Unveiling core, interpretable image properties underlying model-brain similarity with generative models

Poster Presentation 23.307: Saturday, May 18, 2024, 8:30 am – 12:30 pm, Banyan Breezeway
Session: Scene Perception: Miscellaneous

Yingqi Rong1, Colin Conwell1, Dianna Hidalgo2, Michael Bonner1; 1Johns Hopkins University, 2Harvard Medical School

Deep Neural Networks (DNNs) are now capable of predicting the hierarchy of natural images representations in human visual cortex with substantial accuracy. However, a key challenge in the use of these networks to predict representations in the brain is discerning the specific properties of these networks that underlie their predictive accuracy. In this work, we developed an approach for leveraging high-throughput generative vision models to run targeted, hypothesis-driven experiments on the key image properties that drive DNN predictions of brain representation. Specifically, we used diffusion models to create diverse image variations while preserving targeted image information. This targeted information included specific visual features (e.g. edges, background) as well as semantics from captions and categories. Using our synthesized image variations, we quantified the impact of each interpretable manipulation on the representational similarity between AlexNet activations and image-evoked fMRI responses in early visual and occipital temporal cortex (EVC, OTC). We found that representational similarity to high-level OTC (but not EVC) was stable so long as the synthesized images retained their semantic content, and this effect was robust to substantial structural variations in the synthesized images.
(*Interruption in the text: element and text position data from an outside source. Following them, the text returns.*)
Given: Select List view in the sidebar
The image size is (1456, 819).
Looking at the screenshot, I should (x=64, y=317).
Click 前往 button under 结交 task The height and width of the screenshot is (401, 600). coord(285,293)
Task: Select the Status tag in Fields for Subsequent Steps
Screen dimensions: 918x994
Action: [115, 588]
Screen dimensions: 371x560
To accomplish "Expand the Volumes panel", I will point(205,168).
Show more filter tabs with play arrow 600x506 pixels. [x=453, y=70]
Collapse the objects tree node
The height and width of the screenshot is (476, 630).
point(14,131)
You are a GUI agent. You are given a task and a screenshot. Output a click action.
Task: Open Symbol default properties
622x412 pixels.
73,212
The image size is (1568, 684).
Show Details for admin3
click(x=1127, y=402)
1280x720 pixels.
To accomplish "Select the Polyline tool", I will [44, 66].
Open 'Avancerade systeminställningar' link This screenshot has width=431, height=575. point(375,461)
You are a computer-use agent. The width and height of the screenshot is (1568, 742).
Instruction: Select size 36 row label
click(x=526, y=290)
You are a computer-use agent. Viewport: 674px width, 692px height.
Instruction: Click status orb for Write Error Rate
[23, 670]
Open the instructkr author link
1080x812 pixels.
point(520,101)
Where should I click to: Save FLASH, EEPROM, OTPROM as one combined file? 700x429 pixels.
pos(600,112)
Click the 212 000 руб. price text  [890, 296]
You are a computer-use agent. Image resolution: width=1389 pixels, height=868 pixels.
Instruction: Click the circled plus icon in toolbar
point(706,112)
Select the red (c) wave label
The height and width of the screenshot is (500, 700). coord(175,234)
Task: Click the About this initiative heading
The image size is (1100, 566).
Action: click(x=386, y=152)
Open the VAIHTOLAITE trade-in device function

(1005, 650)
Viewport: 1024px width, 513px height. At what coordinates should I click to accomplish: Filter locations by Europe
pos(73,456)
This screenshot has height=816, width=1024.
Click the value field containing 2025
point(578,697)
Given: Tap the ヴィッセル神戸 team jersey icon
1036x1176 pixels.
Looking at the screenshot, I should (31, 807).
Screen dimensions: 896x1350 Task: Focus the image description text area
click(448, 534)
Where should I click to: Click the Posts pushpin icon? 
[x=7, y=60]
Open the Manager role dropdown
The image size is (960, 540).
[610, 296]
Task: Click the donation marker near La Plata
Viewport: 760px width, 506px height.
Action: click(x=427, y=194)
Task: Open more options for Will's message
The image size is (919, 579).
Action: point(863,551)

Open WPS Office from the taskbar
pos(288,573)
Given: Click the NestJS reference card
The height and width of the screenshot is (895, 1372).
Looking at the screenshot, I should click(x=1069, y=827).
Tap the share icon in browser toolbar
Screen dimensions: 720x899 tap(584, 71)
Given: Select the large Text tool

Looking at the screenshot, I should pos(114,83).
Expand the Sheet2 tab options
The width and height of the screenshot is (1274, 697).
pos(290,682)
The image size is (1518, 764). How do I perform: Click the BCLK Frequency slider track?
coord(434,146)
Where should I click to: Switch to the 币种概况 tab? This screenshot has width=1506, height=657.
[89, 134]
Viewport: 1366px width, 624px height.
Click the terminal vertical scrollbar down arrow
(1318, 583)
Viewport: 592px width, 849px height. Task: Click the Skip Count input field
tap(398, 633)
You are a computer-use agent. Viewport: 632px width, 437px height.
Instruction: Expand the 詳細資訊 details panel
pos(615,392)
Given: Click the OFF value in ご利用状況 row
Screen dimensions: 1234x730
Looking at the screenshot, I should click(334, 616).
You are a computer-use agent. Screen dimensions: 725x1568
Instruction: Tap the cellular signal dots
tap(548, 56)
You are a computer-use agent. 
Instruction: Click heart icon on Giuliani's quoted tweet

To demonstrate the broad utility of this method, we quantified the influence of objects, backgrounds, shapes, and other visual details on model performance, and we performed analogous targeted experiments on aspects of higher-level scene semantics (e.g. object relations). Overall, these findings highlight the promise of employing generative models to probe brain-model similarities. Our work provides insight into how specific forms of image information shape the relationship between computational models and brain responses, and it paves the way for a deeper understanding of how models approximate biological visual processing.